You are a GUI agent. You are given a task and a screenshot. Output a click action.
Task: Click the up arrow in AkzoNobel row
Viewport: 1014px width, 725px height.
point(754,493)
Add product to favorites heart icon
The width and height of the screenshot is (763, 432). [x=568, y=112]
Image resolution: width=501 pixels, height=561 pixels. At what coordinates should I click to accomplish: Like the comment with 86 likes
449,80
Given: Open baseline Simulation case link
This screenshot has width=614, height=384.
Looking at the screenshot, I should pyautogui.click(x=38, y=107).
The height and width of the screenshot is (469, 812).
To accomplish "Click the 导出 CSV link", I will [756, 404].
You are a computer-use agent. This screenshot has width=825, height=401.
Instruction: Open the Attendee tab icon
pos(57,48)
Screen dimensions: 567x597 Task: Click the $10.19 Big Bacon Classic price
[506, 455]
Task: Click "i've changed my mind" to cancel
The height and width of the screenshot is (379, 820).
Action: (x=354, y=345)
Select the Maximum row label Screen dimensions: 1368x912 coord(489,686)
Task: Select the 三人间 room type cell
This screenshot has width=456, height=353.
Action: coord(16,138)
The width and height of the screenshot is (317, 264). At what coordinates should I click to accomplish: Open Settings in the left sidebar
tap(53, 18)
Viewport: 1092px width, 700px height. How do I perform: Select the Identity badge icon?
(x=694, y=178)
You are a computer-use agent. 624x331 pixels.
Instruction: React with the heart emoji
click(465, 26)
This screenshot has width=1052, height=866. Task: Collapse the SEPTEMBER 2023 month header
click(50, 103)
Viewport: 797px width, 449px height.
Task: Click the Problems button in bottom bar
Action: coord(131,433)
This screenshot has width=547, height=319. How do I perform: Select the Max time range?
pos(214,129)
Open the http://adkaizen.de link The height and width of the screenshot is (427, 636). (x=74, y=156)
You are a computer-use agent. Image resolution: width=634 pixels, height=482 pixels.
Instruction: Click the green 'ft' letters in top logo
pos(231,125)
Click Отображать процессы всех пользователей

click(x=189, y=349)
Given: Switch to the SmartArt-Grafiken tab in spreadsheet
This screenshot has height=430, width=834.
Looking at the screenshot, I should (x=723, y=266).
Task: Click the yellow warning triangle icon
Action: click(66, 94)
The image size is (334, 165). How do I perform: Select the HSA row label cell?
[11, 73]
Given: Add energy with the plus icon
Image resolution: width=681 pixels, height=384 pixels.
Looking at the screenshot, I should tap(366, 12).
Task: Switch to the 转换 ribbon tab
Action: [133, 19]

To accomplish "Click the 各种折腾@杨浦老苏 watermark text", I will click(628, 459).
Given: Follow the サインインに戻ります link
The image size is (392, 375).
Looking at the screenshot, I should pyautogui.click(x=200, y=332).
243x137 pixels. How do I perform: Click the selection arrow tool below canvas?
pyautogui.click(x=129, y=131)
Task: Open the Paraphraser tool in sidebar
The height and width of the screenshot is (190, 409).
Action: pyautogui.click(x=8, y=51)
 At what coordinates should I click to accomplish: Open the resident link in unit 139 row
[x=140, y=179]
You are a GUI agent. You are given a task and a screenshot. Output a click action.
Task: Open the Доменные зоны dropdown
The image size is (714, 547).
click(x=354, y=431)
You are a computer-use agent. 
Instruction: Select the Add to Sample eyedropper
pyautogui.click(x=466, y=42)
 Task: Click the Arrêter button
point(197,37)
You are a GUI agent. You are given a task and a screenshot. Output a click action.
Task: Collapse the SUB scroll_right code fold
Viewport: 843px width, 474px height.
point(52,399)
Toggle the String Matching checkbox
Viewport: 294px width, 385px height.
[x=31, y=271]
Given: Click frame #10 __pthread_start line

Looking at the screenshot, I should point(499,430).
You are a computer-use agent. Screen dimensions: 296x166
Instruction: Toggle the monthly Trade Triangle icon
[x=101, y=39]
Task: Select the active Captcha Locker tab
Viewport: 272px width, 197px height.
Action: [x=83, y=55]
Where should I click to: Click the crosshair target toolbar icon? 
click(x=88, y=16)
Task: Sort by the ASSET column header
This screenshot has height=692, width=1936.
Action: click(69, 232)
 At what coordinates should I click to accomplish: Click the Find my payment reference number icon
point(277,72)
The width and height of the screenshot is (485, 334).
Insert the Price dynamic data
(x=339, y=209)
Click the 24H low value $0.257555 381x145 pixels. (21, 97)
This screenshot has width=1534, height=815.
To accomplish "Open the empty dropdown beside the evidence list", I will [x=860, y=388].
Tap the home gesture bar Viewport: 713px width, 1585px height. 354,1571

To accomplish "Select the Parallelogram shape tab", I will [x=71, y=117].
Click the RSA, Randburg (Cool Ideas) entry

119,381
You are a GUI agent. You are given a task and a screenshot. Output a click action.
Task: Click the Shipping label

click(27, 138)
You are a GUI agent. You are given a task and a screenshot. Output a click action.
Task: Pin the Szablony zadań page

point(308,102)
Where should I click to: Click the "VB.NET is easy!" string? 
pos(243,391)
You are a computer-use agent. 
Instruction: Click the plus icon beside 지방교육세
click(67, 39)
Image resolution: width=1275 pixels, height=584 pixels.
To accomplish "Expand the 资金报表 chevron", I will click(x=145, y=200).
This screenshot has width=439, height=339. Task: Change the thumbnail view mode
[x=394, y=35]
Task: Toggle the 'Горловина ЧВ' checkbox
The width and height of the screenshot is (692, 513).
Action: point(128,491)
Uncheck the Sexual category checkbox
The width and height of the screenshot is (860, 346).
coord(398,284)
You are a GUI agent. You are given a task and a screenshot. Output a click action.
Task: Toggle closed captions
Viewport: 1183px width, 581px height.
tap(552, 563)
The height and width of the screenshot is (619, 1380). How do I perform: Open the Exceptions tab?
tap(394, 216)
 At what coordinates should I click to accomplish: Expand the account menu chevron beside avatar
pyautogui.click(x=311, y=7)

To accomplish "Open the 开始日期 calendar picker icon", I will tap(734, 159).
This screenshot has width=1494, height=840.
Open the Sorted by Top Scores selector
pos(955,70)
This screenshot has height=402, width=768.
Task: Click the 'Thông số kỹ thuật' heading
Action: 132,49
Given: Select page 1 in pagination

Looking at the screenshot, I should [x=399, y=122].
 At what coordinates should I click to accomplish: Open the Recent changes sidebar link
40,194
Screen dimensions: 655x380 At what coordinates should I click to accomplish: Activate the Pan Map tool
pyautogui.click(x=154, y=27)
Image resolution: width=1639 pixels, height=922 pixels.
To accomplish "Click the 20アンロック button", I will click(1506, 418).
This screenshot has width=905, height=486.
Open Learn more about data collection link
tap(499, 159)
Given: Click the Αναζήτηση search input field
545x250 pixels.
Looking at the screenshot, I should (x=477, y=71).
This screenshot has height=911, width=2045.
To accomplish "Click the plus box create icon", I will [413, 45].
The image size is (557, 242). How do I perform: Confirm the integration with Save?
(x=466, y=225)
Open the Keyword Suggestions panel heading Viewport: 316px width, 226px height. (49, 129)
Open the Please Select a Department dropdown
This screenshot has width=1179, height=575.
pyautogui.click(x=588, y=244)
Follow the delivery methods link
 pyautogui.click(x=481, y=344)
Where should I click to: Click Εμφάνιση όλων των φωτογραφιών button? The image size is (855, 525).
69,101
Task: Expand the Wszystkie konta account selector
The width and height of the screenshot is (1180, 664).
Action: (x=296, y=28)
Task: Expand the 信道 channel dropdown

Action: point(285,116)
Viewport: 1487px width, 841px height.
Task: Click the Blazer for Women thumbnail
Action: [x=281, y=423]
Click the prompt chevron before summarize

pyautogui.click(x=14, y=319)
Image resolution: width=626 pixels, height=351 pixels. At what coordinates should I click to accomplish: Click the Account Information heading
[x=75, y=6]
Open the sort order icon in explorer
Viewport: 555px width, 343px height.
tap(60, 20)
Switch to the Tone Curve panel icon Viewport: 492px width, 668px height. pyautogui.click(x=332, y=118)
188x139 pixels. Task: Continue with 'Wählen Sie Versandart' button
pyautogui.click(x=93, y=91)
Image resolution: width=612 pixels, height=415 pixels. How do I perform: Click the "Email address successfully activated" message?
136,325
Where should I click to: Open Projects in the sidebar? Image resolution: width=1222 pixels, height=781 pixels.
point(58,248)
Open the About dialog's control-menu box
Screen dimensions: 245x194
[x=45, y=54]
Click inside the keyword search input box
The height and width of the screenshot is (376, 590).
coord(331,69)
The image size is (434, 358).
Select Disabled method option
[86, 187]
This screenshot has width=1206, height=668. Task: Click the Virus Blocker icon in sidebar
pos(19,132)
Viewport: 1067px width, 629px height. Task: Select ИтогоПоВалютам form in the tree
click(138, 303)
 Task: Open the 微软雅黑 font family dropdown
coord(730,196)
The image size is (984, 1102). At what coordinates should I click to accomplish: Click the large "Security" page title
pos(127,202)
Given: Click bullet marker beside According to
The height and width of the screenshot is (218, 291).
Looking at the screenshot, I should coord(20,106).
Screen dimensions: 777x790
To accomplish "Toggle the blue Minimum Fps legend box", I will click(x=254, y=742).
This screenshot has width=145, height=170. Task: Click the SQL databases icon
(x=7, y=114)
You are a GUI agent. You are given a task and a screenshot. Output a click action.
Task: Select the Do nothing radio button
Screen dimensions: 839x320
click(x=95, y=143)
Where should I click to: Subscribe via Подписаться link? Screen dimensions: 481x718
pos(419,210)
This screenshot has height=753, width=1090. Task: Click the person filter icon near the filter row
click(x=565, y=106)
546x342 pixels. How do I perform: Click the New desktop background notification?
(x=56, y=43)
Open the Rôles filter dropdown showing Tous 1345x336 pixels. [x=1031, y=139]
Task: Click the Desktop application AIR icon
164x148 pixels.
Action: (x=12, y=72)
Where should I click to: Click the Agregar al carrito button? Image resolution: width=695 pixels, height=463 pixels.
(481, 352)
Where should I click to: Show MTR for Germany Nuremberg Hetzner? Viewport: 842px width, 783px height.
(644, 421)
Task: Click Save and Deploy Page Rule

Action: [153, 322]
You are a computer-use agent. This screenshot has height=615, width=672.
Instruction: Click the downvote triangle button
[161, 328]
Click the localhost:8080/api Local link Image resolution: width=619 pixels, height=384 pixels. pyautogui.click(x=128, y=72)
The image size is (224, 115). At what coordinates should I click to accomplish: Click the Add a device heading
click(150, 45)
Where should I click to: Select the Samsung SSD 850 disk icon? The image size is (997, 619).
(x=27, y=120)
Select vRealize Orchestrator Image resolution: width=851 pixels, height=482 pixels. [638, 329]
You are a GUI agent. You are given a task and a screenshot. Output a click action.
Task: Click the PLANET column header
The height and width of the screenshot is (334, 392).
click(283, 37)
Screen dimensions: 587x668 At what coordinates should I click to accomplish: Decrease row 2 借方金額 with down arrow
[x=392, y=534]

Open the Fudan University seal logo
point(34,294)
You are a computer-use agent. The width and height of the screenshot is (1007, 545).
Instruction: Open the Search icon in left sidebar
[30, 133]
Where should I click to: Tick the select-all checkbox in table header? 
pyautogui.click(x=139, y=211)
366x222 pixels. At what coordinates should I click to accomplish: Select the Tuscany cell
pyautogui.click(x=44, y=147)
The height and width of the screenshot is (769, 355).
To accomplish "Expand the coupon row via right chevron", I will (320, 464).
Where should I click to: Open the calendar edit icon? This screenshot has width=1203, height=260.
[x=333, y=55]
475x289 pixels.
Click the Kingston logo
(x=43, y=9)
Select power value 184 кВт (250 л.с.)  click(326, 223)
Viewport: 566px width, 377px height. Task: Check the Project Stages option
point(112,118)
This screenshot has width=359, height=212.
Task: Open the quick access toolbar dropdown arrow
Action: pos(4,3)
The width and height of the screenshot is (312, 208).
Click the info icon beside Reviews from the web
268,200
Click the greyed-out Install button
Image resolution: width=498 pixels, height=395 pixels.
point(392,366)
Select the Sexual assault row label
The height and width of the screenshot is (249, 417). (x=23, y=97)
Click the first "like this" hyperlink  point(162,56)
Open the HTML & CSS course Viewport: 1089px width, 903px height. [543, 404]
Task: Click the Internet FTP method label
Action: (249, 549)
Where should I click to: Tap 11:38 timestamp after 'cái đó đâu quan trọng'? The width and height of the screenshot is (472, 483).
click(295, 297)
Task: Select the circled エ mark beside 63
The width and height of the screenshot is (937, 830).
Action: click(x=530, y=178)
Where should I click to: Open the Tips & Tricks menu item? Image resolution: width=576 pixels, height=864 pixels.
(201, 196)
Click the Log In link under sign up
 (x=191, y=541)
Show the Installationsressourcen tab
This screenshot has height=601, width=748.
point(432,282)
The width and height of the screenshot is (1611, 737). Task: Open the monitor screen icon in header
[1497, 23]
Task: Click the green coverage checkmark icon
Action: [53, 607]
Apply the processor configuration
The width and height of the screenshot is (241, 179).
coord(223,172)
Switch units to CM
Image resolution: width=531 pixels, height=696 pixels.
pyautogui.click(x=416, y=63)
===
:: Exercise details ::
Give back, word for word, only the lines above from the line holding "546x342 pixels. How" to the line holding "has height=615, width=672.", both included.

:: Result for this exercise ::
546x342 pixels. How do I perform: Click the New desktop background notification?
(x=56, y=43)
Open the Rôles filter dropdown showing Tous 1345x336 pixels. [x=1031, y=139]
Task: Click the Desktop application AIR icon
164x148 pixels.
Action: (x=12, y=72)
Where should I click to: Click the Agregar al carrito button? Image resolution: width=695 pixels, height=463 pixels.
(481, 352)
Where should I click to: Show MTR for Germany Nuremberg Hetzner? Viewport: 842px width, 783px height.
(644, 421)
Task: Click Save and Deploy Page Rule

Action: [153, 322]
You are a computer-use agent. This screenshot has height=615, width=672.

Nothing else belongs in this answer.